Background information
- Also known as: Rob da Bank
- Born: Robert John Gorham 24 June 1973 (age 53) Portsmouth, Hampshire, England
- Occupation: DJ
- Label: Sunday Best Recordings
- Website: sundaybest.net earwormmusic.net
- Rob da Bank's voice recorded 2012, as part of an audio description of Gordon's Wine Bar for VocalEyes

= Rob da Bank =

English DJ (born 1973)

Robert John Gorham (born 24 June 1973 in Portsmouth, Hampshire), known by the pseudonym Rob da Bank, is an English DJ and co-founder of music festivals Bestival, originally on the Isle of Wight and now moved to Lulworth, Dorset and Camp Bestival, also in Lulworth. He presented a show on BBC Radio 1 which focused on promoting new left-field music. Examples of artists featured on his show include Tipper, Moloko and a host of unsigned acts.

Until September 2006, he and Chris Coco were the presenters of the Blue Room on Radio 1. He hosted the Radio One Music Show on Thursday nights, the content of which was more similar to the music played on his current show. Rob da Bank filled in for John Peel's show for several weeks following his death in 2004.

In 2007, he produced the Together in Electric Dreams EP.

In 2009, he gave BBC Blast an exclusive look behind the scenes of his show. Until 2014, he hosted a Friday-night/Saturday-morning BBC Radio 1 show focused on left-field electronica.

He is also the owner of a number of business ventures under the name Sunday Best, which originated as a Sunday night event in a Battersea tea-room.

→ **Work order 1**
Please mark each statement about the Rob da Bank text yes or no, quoting the words from the text that decide it. (a) Bestival is now held in Lulworth, Dorset. (b) He and Chris Coco presented the Blue Room on Radio 1 until September 2008. (c) Sunday Best started as a Sunday night event in a Battersea tea-room.
→ **Work order 2**
According to the Rob da Bank text, whose show did he fill in for after that presenter's death in 2004, and for how long?
→ **Work order 3**
Carry the Rob da Bank text forward from its final sentence.
The entries that follow the text aren't needed for anything here.

→ **Extracted records**
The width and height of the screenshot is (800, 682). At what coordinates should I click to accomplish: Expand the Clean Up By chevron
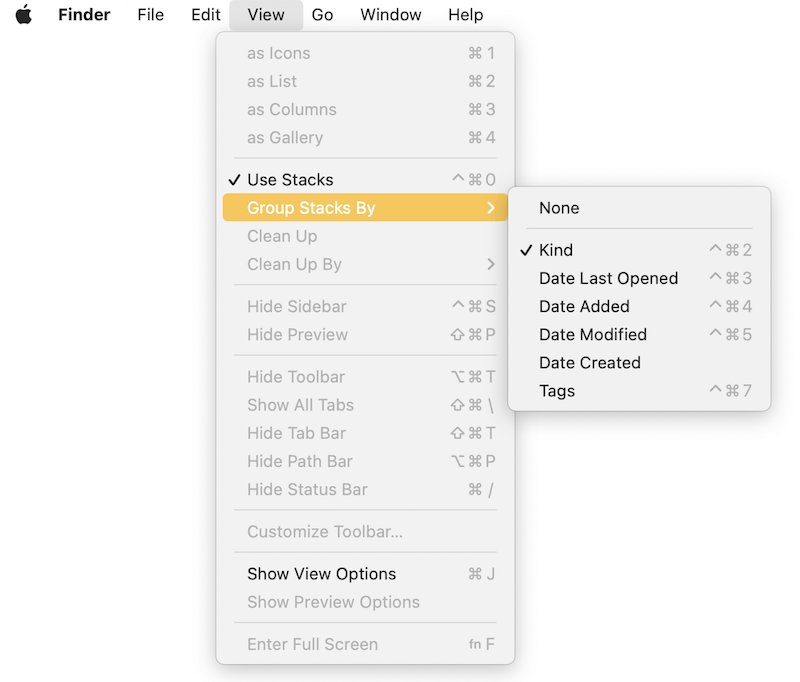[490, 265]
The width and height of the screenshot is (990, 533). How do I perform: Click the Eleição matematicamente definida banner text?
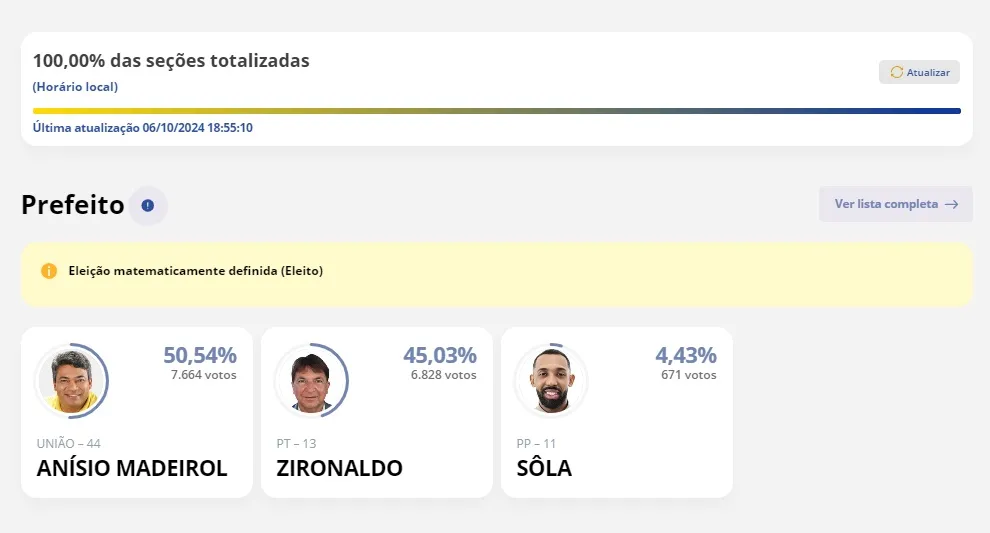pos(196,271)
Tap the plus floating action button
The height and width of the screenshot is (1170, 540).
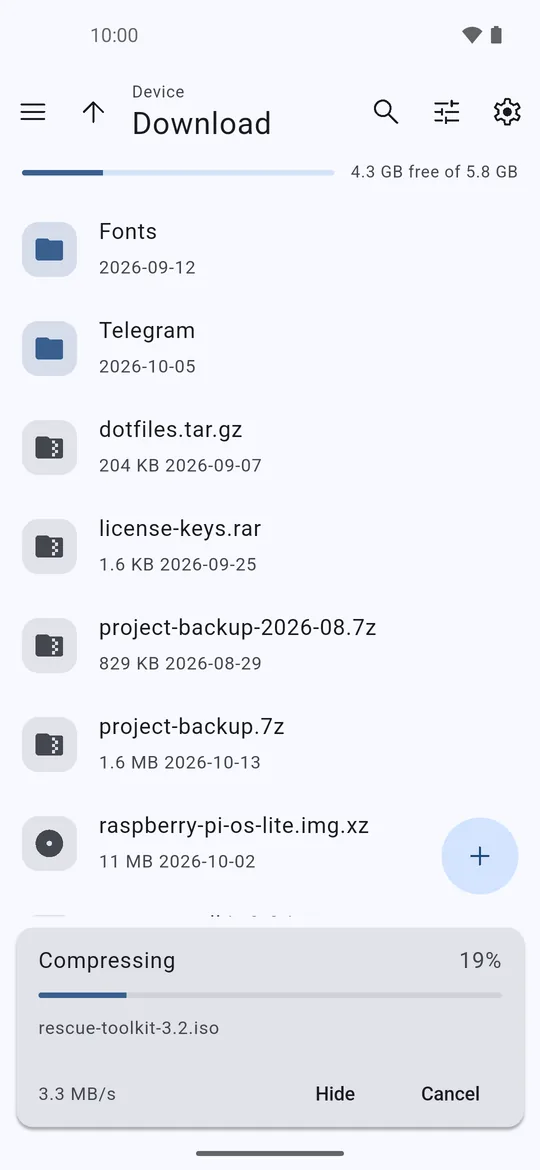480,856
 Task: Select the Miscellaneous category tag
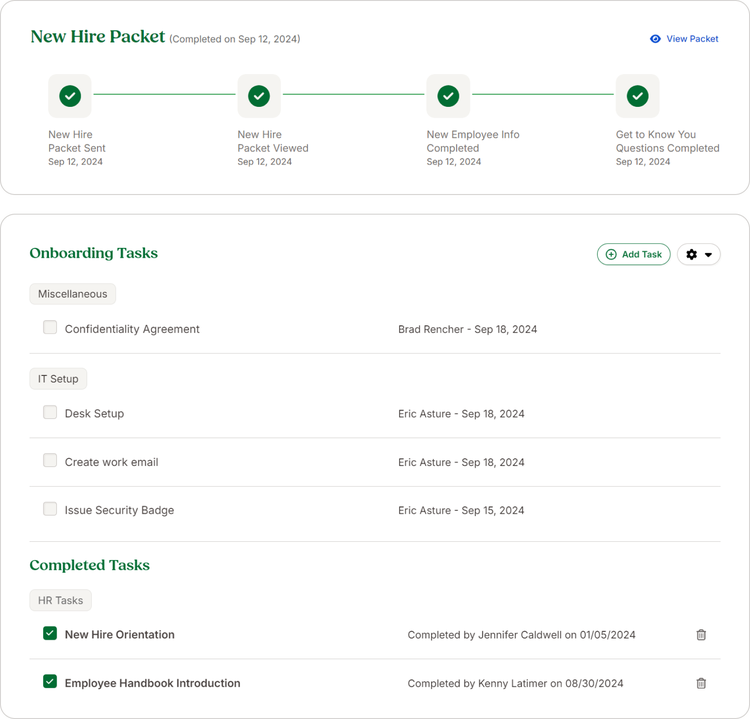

→ **Answer box 1**
(a) Yes: "originally on the Isle of Wight and now moved to Lulworth, Dorset"
(b) No: "Until September 2006, he and Chris Coco were the presenters of the Blue Room on Radio 1."
(c) Yes: "which originated as a Sunday night event in a Battersea tea-room"

→ **Answer box 2**
He filled in for John Peel's show for several weeks.

→ **Answer box 3**
The music played by Rob da Bank on Sunday Best helped launch the "bar culture" (as opposed to "club culture"), which features more relaxed activities than dancing.

Sunday Best has grown to incorporate a record label and two offshoot music festivals, Bestival on the Isle of Wight and in 2008, Camp Bestival, which is more family orientated and held in the grounds of Lulworth Castle in Dorset. In 2018 Bestival went into administration, leaving many workers unpaid. However, a festival of the same name, curated by Gorham and his wife Josie, was announced for 2019, at the same site and on the equivalent weekend.

Gorham and music producer Dan Carey (known as Mr Dan) have released several records under the alias Lazyboy on Gorham's Sunday Best Recordings label.

Gorham has also compiled a mix LP for the Fabric night club's series of mix compilations, entitled Fabric 24 (2006).

In June 2014, it was announced that in September 2014, da Bank would leave BBC Radio 1 and that he would join the 6 Music family. His last show was on Saturday 30 August 2014. Da Bank hosts a weekly radio show on the American radio network Evolution.

In 2014, alongside Graphite Media he set up the company 'Earworm', a Music Supervision, Original Composition and Talent Procurement service for Film, TV, Video Games and Advertising. Recent work includes the music supervision for BBC One's From There to Here, original compositions for HBO's The Leftovers (TV series), the title music for Annie Mac's 'Superstar DJs' on Channel 4 and music supervision for Forza Horizon 2.

Da Bank was awarded The Outstanding Contribution Award at the 2014 AIF Festival Congress Awards.

==Personal life==
Rob da Bank grew up in the village of Warsash in Hampshire.

Rob da Bank divides his time between London and the Isle of Wight with his illustrator wife Josie and their four sons.